I can see how the MSP model is attractive for cloud services, but most providers are not set up to do white-label. Heck, some are barely set up to do both direct sales and channel sales. Please note that MSPs may not be able to handle data migration, software integration and devops work. These are things that a cloud migration project may require.

Who goes to what shows?

MSPs rely on a PSA to run their business. They usually attend that show – Datto, ConnectWise or Kaseya being the Big 3.

Then there are the vendor shows – HP, Dell, Cisco, etc. For VARs, the vendor is the largest part of their business.

There are the VAD shows – Tech Data, Ingram, et al. Since these are free to attend and are usually at a nice venue, you can see the appeal.

CompTIA has ChannelCon.  HTG and Robin Robins have events. Microsoft has events.

TMC (which owns ITEXPO) is now doing MSP Expo shows.

The Channel Co has a bunch events too. (They were UBM’s biggest competitor.)

The Alliance started up Tech+Connect event 2 years ago. And this year there is a Channel Palooza.

You have to be careful of taking your audience (tribe) for granted. Or not provided what they actually seek – like education, best practices, etc.  Bigger is hardly ever better.

Informa will have a channel show in the UK in December, after the much smaller East Coast show in DC.
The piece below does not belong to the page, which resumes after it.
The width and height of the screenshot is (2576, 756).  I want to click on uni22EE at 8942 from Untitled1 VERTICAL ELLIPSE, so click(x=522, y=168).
InterOp is owned by Informa and they are re-branding it as “The Unbiased IT Conference”.

Amazon, Salesforce, IBM, twilio, Google I/O and so many more have partner events. These are usually bigger, more fun and more focused.

There are a ton of events every year, just check out the Event Calendar by MOJO.
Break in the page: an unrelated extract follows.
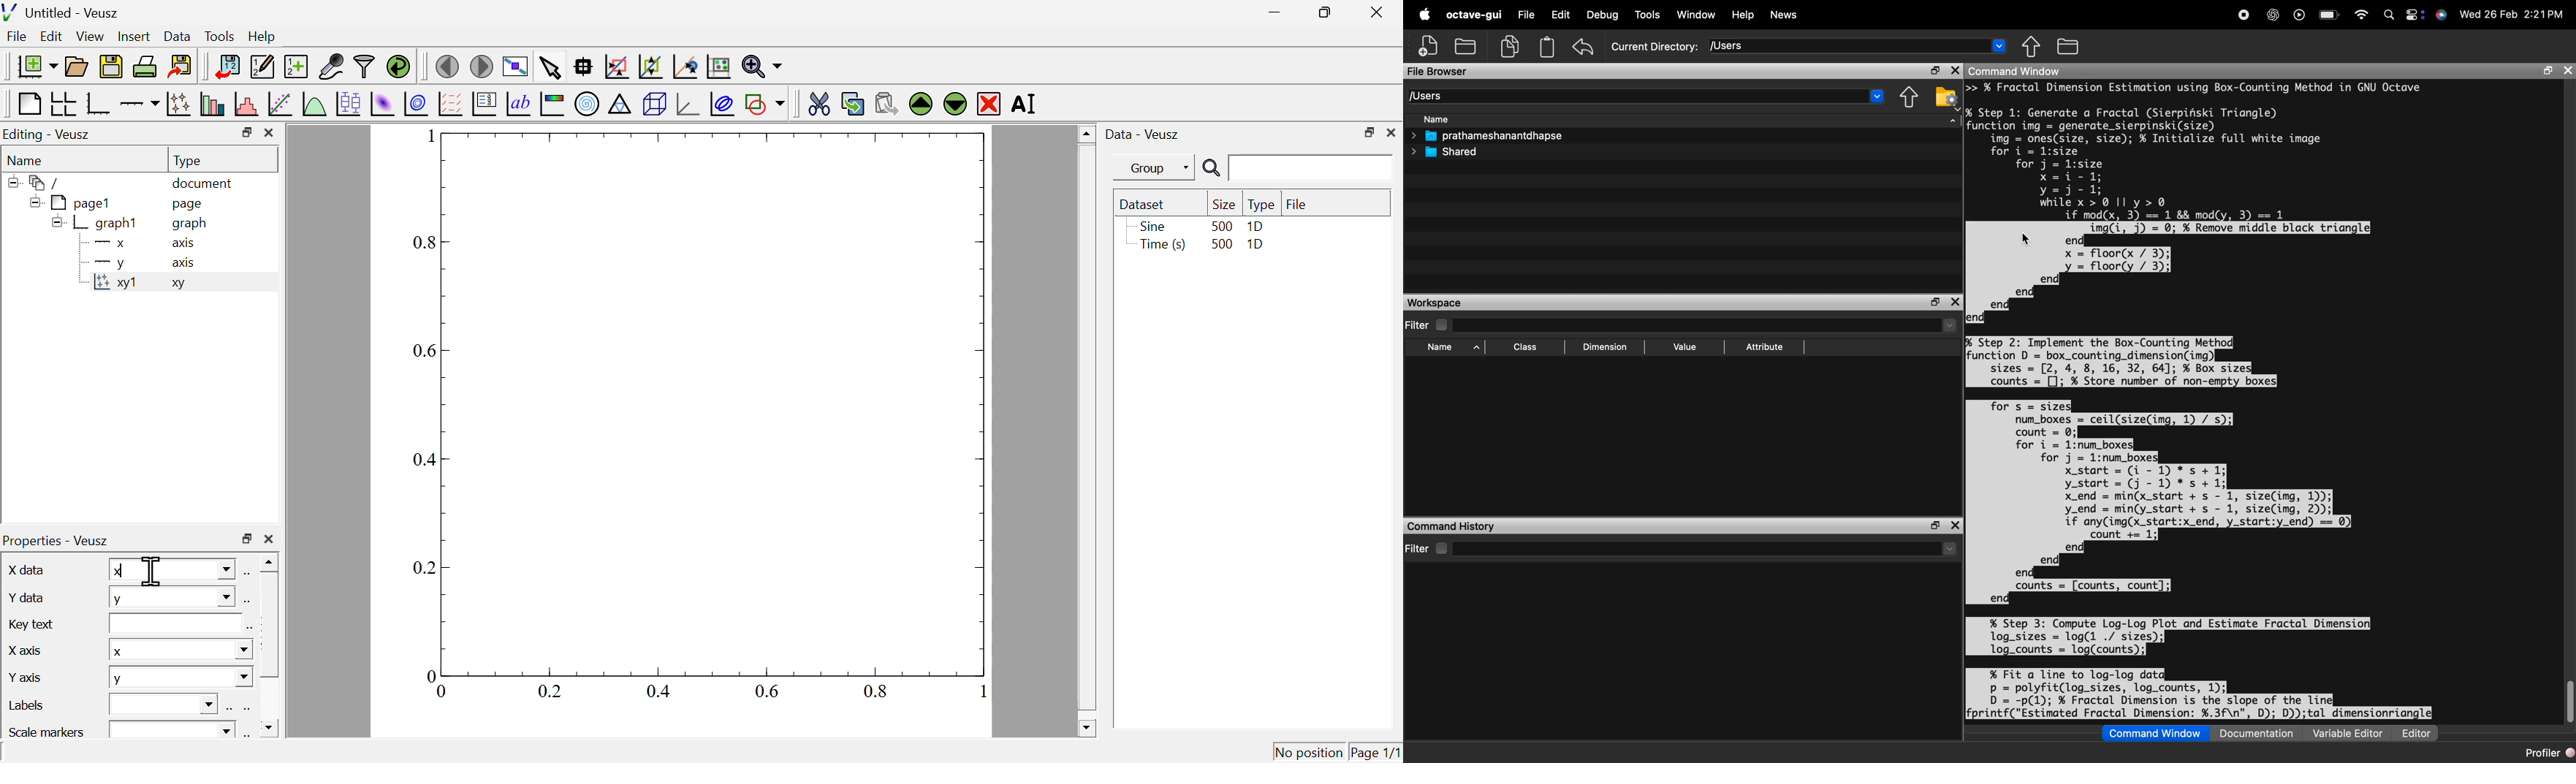  I want to click on y, so click(172, 599).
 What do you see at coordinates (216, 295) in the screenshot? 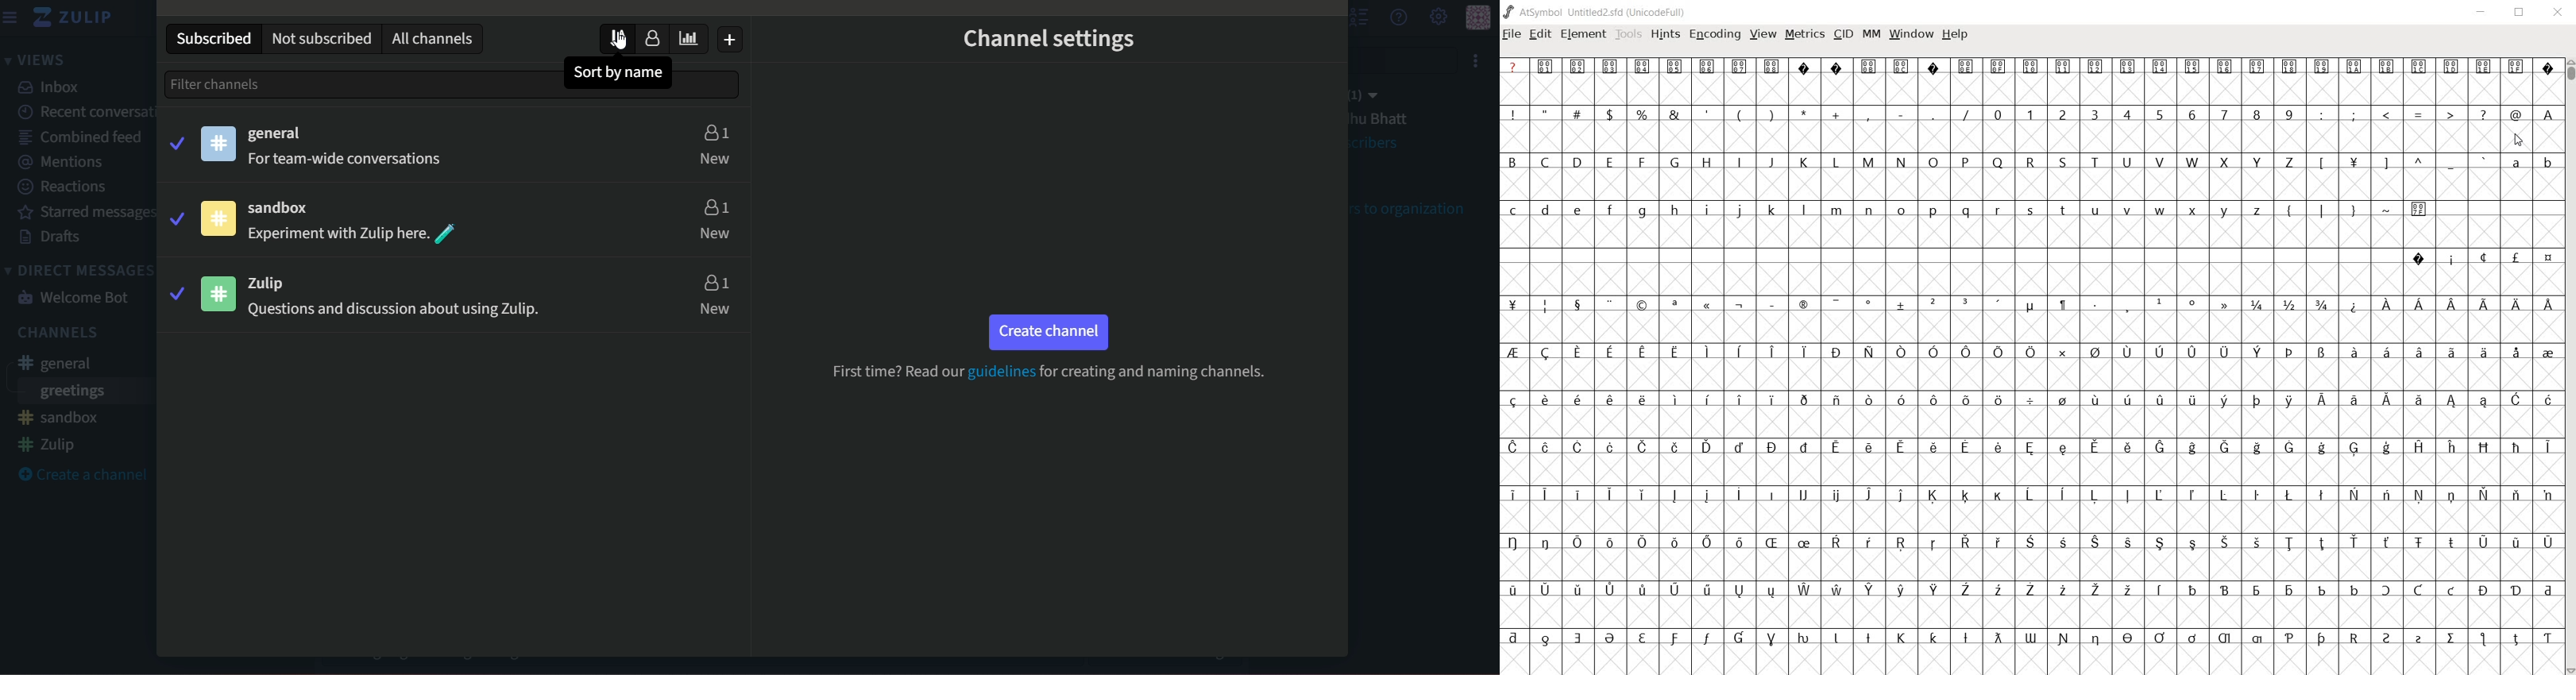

At some point you have to ask yourself as an event owner: Who is my tribe? What do they need? How do I deliver that in an awesome way?  Customer Experience is important, since the partner is giving up time, money and attention to be there. People that waste time and attention usually get ignored.

Email Marketing to Partners

It seems that every event will now sell your info – thanks Informa!!!

If so, then why sell badge scanners to exhibitors? They are already getting the list.

To the companies that get these list: TREAD CAREFULLY!!!

Many of these emails are out right spam.

The CAN-SPAM act says that we (your company and I) have to have a prior business relationship. We in fact do not. I have a precarious and declining relationship with Informa/UBM/whoever-else-they-acquired.

Sender: Should be a Person, not Frontier SPIFF Alert  from today’s debacle.

Subject:  Big Payouts, Limited Time! [I would have deleted it then but I wanted to know how they got my email address.]

Next: Mention that this is a blast to folks from the Expo, so they don’t have to figure out how you got the email address!

Be specific in the email. This is the opening copy from Frontier:

“If you do, sell Frontier Complex services… ”  then click for more info.  If I am unfamiliar with FTR, I have no idea that by Complex Services they actually mean PRI, SIP Trunking and Ethernet, Now I wonder if they mean it is complex for FTR to deliver those services.

The copy might have read simply : “SELL FRONTIER ETHERNET Services now for a 1x MRC SPIFF!”

I understand, the Marketing department was involved.

So how did you end up with a graphic from CAM SODA as your banner?

And then everyone wonders why channel marketing doesn’t work.

Open rate under 5%. Click through rate under 1%.

PS

The subject line plays into the belief that partners are mainly motivated by money. SPIFFs have never played into my sales efforts, but maybe I am a minority.

In addition, invite them to join your list – not just add them.